The basic difference between Coil A and Coil B is that the same amount of heat transfer material is being distributed just as uniformly and evenly in twice the amount of cubic feet of space, reducing air resistance. Because the dwell time is also doubled, it will enhance heat transfer. Test data, as illustrated in the Table 1, also shows evidence of enormous reductions in air resistance, but fails to show any gains in heat transfer, most likely caused by deficiencies in the deep-coil prototype’s construction. When commercial tooling is used, it is expected that the heat transfer capacities will match, if not exceed those used in conventional coil.

Potential Benefits

Although early comparative test data indicates clear reductions in air resistance, it is fully expected that deep-coil configuration will reveal other potential advantages to OEMs, once proper tooling is achieved, including:

• 20- to 25-percent more heat transfer capacity for the same amount of heat transfer surface and fan power, or more than 50-percent reduction in fan power for the same amount of heat transfer capacity and surface;
• smaller footprint in some configurations;
• significantly reduced incidence of moisture blow-over in the air stream;
• substantially reduced incidence of icing attributed to low fin density and high tube spacing format;
• potentially a high level of refrigerant cycle stability over a wider range of ambient temperatures, made possible due to more heat transfer capacity while circulating the same amount of refrigerant throughout the system;
• possible elimination or reduction in the size of the refrigerant receiver by achieving increased heat transfer capacity without increasing the amount of refrigerant being circulated through the system; and
• reduced need for pressure control valves in the refrigerant circuitry.

Potential Applications

By reconfiguring conventional coils, deep-coil configuration can accommodate almost any coil application, including:

• refrigerant or water/glycol coils that dissipate heat to the atmosphere directly without external ducts, including refrigeration/air-conditioning units, outdoor heat pump units, and dry fluid coolers;
• sanitary environments, such as food processing, pharmaceutical manufacturing, and clean rooms; and
• applications where low moisture blow-over is essential.

Conclusion

The deep-coil configuration is a breakthrough concept in a mature technology that can be used as a cost-effective means to improve SEER. Because it does not alter current refrigeration cycle design, it can be applied as a “patch” to readily upgrade HVAC/R appliances currently in production. Also, because deep-coil configuration is not a new scroll compressor or other complex product, it does not require unproven or new tooling, materials, or processes. After a true prototype is developed and further testing is conducted, deep-coil configuration can be ready for commercialization within 12 months.
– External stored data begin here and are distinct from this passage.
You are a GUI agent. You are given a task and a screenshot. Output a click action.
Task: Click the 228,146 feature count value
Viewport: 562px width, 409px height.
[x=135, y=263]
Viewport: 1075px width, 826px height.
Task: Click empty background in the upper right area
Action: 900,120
The primary difficulty of the deep-coil figuration prototypes used in initial comparative testing of this concept was the lack of proper tooling. Computer models for coil selection are based on empirical data for conventional coil and can’t be used to extrapolate deep-coil performance, nor can the deep-coil configuration’s inherent energy-saving benefits be derived from theoretical analysis. Only actual testing of true prototypes will allow development of the databases needed to design deep-coil configurations for real-life applications or prepare the appropriate coil selection software. Therefore, the early test data provided here is only meant to prove the validity of the deep-coil concept.

About the Author Hemant D. Kale, P.E, has more than 35 years of experience in all facets of the HVAC/R industry. He has a B.S. degree in mechanical engineering from the University of Bangalore and holds many patents in the heat transfer field in the U.S. and Canada. Prior to founding Thermorise Inc., he worked at Intertek Testing Services, Underwriters Laboratories Inc., and Lennox.